• WORK TASK
Determine how many lines in the records hold "screenshot", and give that number with nothing added.

• DATA UNDER STUDY
********

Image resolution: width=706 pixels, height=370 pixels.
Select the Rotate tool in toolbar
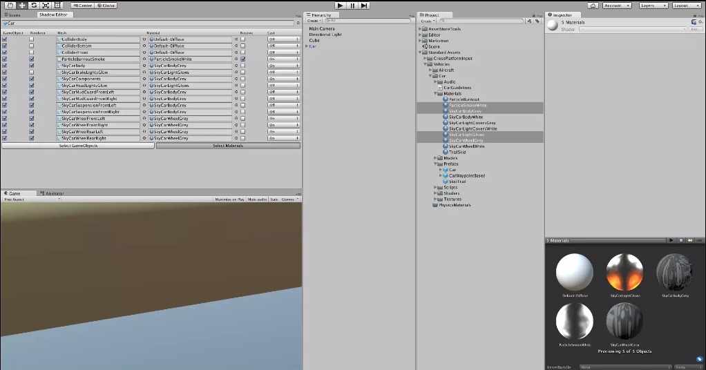coord(34,6)
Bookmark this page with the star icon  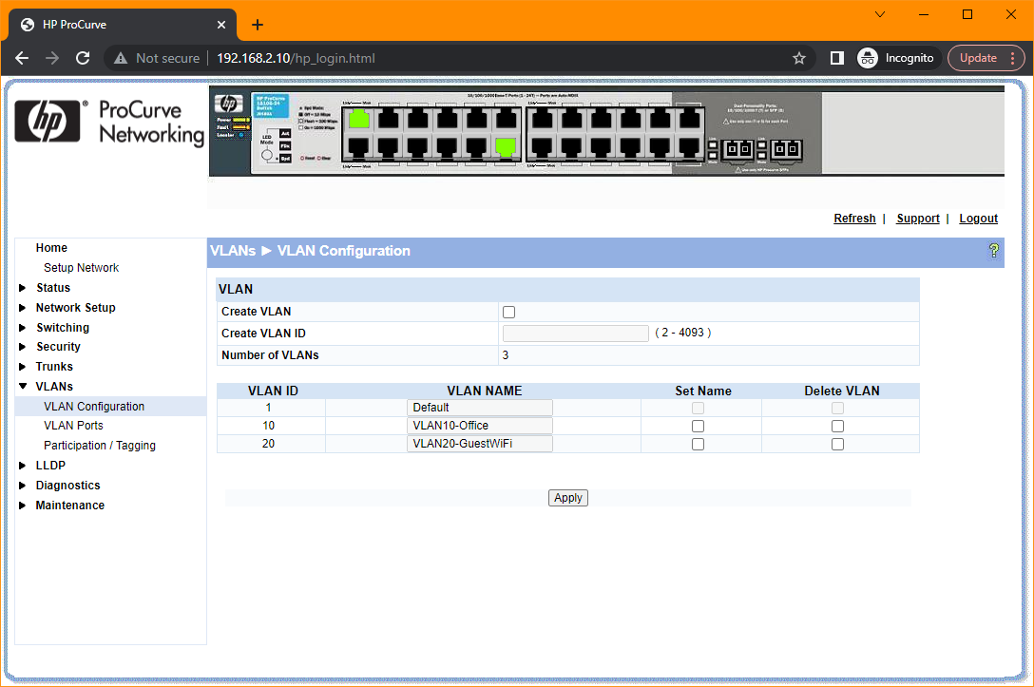798,57
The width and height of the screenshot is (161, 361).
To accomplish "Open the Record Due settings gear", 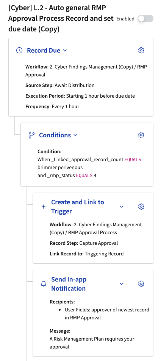I will (141, 50).
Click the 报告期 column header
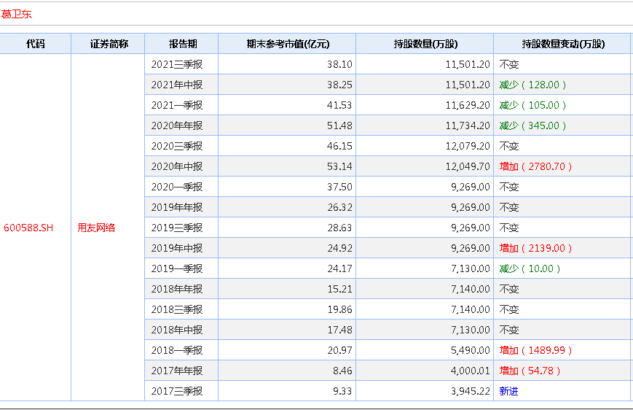633x410 pixels. click(x=181, y=44)
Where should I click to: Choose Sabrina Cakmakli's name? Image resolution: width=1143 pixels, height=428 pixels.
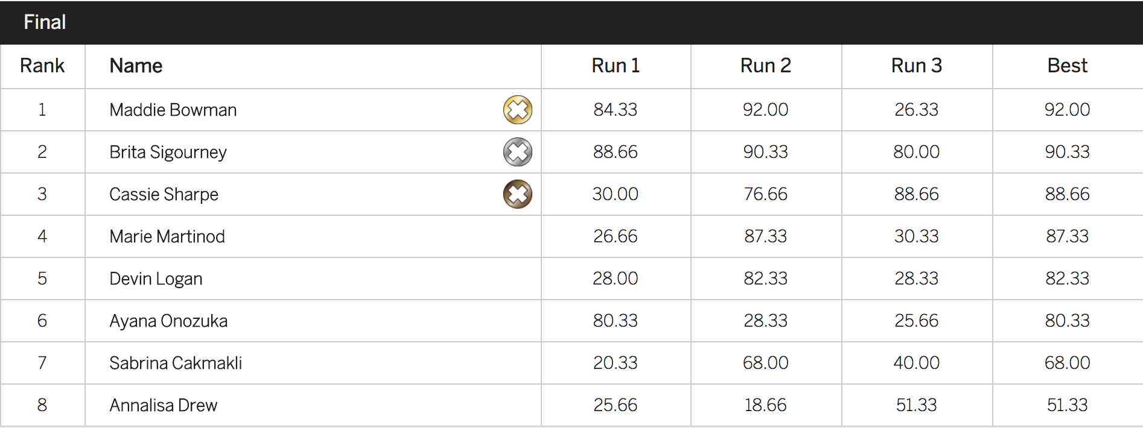pyautogui.click(x=176, y=363)
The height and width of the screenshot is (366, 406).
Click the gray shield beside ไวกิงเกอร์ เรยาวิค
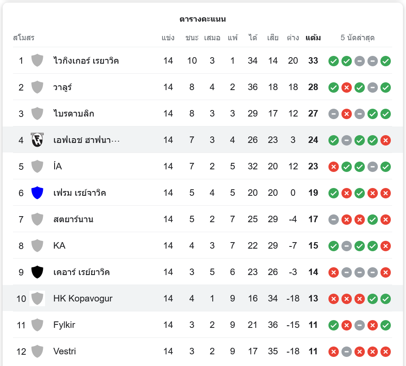pos(37,61)
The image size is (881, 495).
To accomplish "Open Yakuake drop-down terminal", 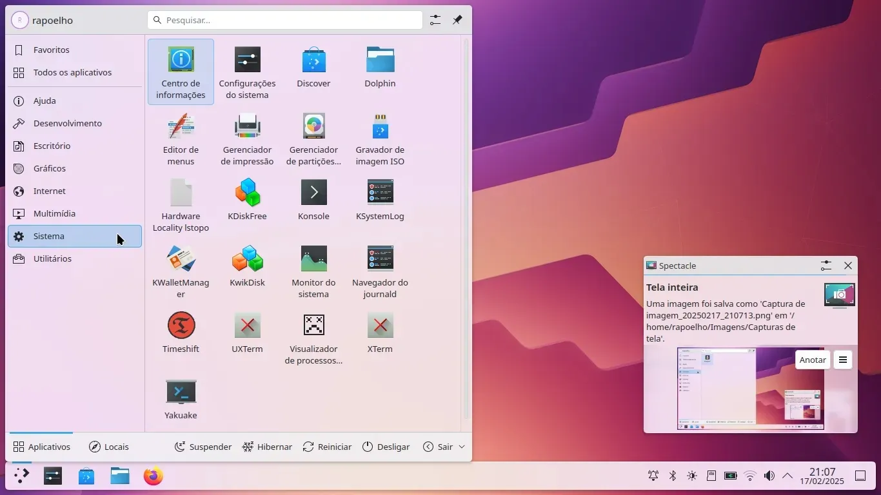I will tap(181, 399).
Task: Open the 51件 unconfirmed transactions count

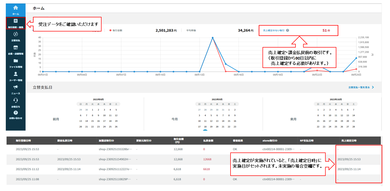Action: pos(326,30)
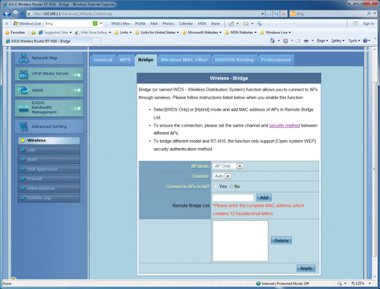The image size is (380, 289).
Task: Click the EzQoS Bandwidth Management icon
Action: (x=23, y=107)
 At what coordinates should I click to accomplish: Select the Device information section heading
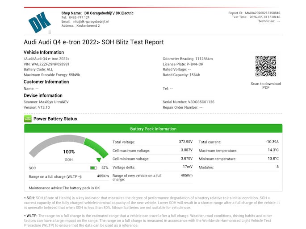(43, 95)
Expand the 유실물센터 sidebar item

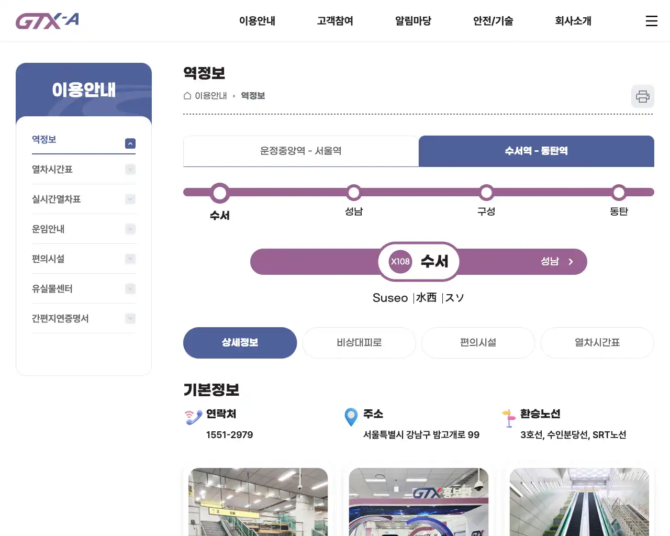pyautogui.click(x=129, y=288)
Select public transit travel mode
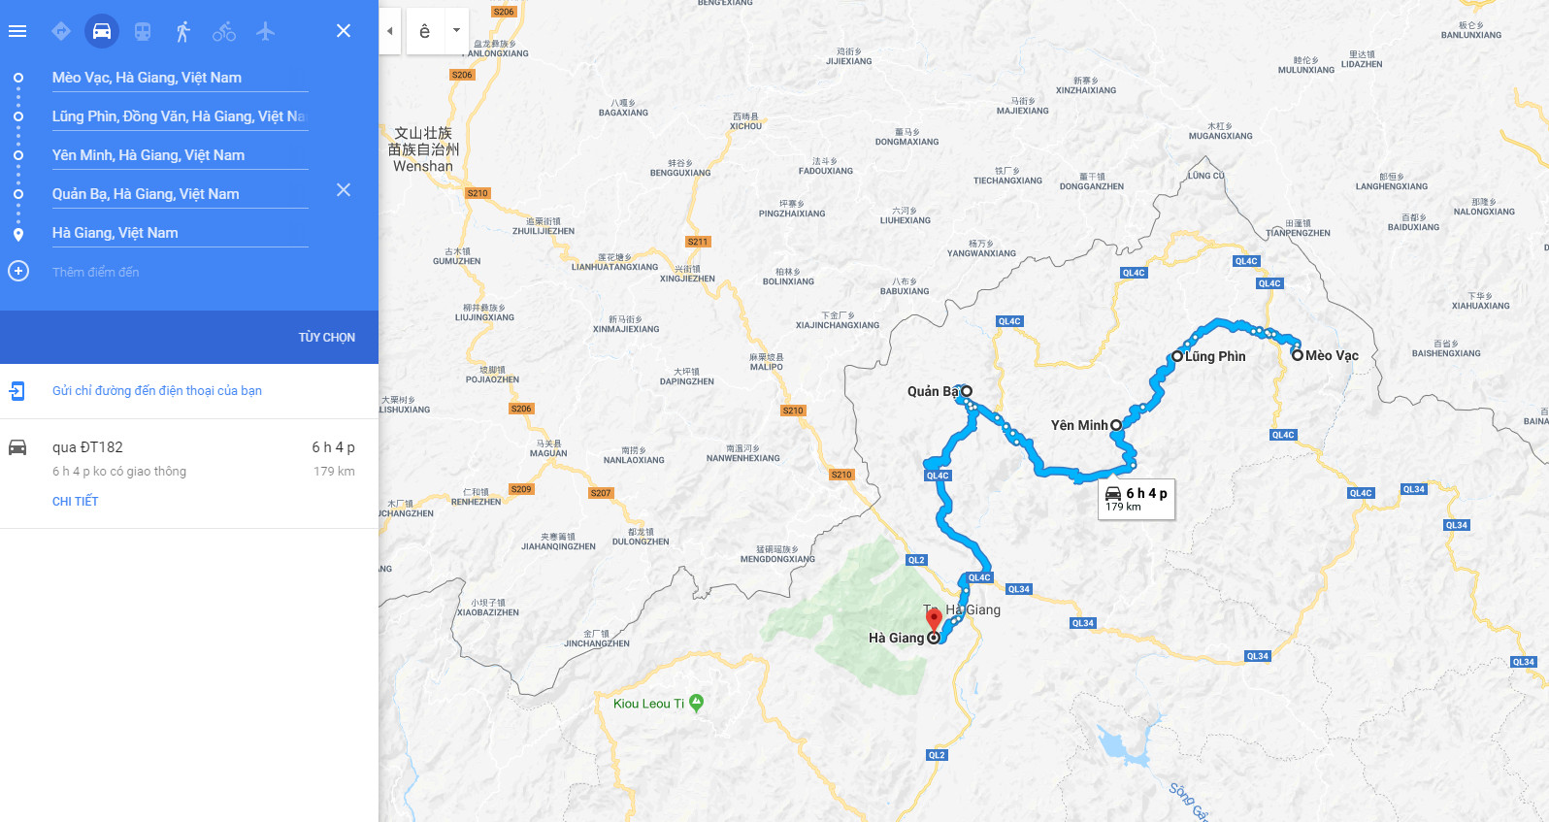Screen dimensions: 1549x822 (x=143, y=31)
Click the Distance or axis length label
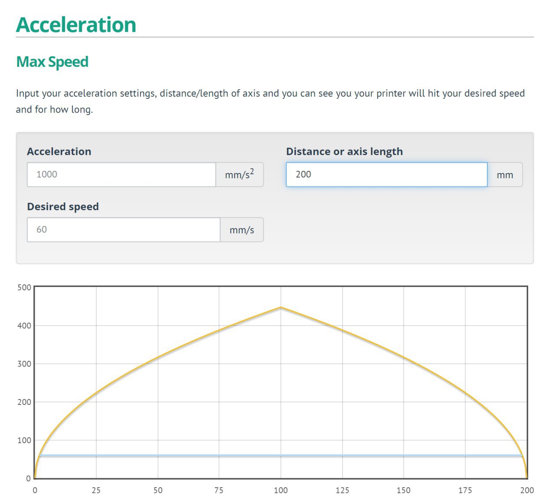Viewport: 555px width, 499px height. pos(344,151)
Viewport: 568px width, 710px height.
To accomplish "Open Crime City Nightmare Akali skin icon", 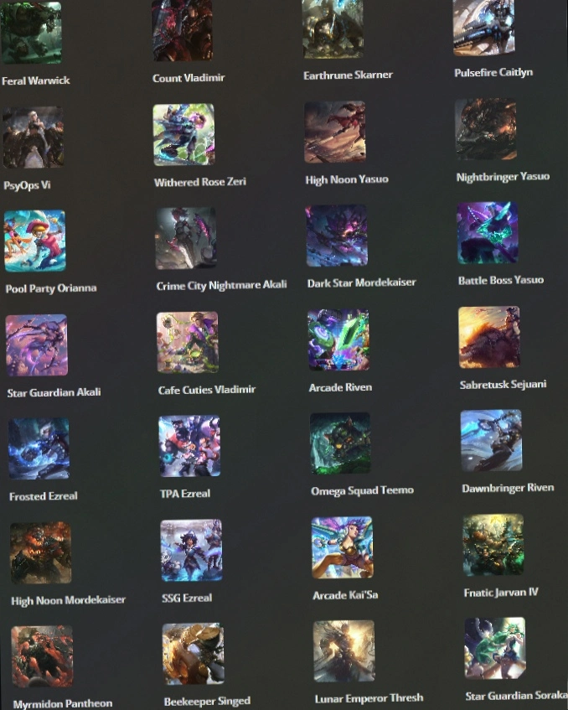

********

• FINAL ANSWER
2